Cheers for any advice/comments you can give :)
Hello all you lovely people :)
I know this has been said again and again by others but would really appreciate personal advice! Not all the other situations are identical to mine, so here goes:
I am currently in my sixth month of a PhD in law. I am studying from home which is 3 hours drive from the university and so I only go to campus about once a month, if that. I am TERRIBLE when it comes to motivation.
I initially started a PhD on advice from my undergrad supervisor, and because I didn't know what else to do except for the fact I did not want to practice law. I thought about teaching for a bit, and decided doing a PhD would be the best way to satisfy that - study what I was interested in and teach law to undergrads when I had finished. I finally felt like I had made a life decision which was right for me.
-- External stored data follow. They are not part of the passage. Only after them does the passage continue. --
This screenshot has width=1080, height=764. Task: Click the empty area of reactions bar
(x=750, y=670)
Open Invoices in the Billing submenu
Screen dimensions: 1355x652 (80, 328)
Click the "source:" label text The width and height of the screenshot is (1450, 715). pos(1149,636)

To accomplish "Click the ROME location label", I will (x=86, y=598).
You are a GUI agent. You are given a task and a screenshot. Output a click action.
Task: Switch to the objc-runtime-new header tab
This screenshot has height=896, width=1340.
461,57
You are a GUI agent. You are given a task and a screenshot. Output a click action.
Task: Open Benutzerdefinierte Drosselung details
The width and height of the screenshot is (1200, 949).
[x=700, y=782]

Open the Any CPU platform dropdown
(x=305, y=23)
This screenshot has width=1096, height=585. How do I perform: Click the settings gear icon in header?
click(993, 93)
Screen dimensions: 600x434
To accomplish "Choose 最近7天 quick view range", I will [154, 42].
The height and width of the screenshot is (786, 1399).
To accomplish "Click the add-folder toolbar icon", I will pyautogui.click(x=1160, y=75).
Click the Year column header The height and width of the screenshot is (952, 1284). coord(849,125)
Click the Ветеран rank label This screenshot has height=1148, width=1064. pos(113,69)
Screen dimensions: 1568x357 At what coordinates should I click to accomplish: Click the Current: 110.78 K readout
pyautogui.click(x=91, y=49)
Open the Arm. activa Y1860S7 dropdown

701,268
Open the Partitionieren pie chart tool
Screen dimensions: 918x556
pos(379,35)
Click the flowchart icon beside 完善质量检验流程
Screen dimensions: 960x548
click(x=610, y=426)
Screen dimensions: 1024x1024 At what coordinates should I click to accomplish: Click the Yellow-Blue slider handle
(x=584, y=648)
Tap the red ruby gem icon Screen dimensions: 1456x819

Starting the PhD in October, I genuinely did do a fair amount of work. I was reading generally and had a list of stuff to read so it was ok. It all started to go a bit pear shaped after Christmas. Before Christmas I met my supervisor and he advised me to read philosophical works in full relating to the theory of my thesis, which I did over the Christmas hols, albeit at snails pace because I thought I deserved a proper Christmas break for once! (The first time since I was about 14 when I hadn't been working my butt off over the hols). My supervisor was happy with my progress in January but this is when it went downhill really.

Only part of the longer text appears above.